Fukushima-Betreiber gibt erstmals zu: Katastrophe muss mit höchster Stufe 7 bewertet werden

Geheimhaltung wird offensichtlich aufgegeben. TEPCO gibt zu, dass die radioaktiven Freisetzungen das Ausmaß der Tschernobyl-Katastrophe übersteigen könnten.

Für die BesucherInnen dieser Seiten sicherlich keine Überraschung: Der Betreiber des AKW Fukushima gab heute erstmals zu, dass die Menge der radioaktiven Freisetzungen diejenige der Tschernobyl-Katastrophe übersteigen könnte und die Einstufung des Unfalls auf die höchste Stufe 7 der INES-Skala zu korrigieren ist. Bisher wurde die Stufe 5 angegeben. 

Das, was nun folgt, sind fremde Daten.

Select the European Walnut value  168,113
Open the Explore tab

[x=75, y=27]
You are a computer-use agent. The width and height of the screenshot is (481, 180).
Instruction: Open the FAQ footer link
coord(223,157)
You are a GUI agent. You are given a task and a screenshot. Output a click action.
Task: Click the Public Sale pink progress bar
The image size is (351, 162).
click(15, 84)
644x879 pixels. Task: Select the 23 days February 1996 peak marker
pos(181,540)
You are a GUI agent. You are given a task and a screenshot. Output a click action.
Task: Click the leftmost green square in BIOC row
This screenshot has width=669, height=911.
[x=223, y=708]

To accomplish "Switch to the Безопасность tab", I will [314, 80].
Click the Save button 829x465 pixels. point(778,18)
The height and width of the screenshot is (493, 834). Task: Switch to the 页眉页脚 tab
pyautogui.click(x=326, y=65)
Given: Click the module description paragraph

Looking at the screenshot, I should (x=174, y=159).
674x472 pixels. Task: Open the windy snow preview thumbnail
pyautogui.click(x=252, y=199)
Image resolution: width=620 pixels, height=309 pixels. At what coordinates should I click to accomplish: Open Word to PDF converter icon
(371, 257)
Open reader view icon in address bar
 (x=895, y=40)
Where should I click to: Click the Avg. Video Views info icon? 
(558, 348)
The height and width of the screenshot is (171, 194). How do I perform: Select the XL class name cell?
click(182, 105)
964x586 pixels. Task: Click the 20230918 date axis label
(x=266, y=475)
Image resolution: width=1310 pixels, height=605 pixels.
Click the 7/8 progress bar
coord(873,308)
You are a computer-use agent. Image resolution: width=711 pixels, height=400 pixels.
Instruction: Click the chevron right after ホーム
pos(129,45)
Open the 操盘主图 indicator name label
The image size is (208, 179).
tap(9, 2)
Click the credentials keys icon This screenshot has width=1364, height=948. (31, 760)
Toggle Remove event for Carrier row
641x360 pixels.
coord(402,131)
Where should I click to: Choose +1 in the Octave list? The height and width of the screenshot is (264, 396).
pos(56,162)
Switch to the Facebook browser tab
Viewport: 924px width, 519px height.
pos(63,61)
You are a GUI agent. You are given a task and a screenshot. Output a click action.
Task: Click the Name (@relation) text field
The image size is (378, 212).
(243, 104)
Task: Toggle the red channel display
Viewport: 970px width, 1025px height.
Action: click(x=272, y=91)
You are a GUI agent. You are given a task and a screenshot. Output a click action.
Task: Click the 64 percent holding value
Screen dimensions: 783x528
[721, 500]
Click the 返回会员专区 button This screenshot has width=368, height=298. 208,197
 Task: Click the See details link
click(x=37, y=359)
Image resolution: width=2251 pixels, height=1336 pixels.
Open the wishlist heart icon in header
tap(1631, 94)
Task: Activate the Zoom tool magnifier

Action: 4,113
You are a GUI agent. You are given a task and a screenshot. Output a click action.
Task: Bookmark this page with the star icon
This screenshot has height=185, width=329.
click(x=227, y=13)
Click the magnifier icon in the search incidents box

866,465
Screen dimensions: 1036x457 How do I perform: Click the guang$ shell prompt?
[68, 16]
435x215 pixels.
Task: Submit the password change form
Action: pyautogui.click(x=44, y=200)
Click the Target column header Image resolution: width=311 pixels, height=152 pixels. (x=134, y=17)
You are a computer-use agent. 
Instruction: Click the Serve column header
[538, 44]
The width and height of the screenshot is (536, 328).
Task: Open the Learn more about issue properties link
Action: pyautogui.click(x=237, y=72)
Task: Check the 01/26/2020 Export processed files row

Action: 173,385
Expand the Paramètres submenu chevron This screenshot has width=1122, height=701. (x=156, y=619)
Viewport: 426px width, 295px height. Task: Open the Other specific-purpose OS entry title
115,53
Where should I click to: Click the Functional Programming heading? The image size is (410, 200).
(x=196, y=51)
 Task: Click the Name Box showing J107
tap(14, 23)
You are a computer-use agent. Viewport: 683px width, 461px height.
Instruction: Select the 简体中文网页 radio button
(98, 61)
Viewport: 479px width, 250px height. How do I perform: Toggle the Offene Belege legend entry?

Die japanische Regierung gab auch endlich ihre sture Haltung auf und stimmte der Evakuierung von stark radioaktiv verseuchten Gebieten außerhalb der 20-km-Zone zu. Die Situation wird anhand der Karte ersichtlich. Wien man sieht, liegen Gebiete mit hoher Verseuchung weite außerhalb der 20km-Zone. Anmerkung: Bei Tschernobyl wurden Gebiete ab einer Jahresdosis von 5 mSv evakuiert.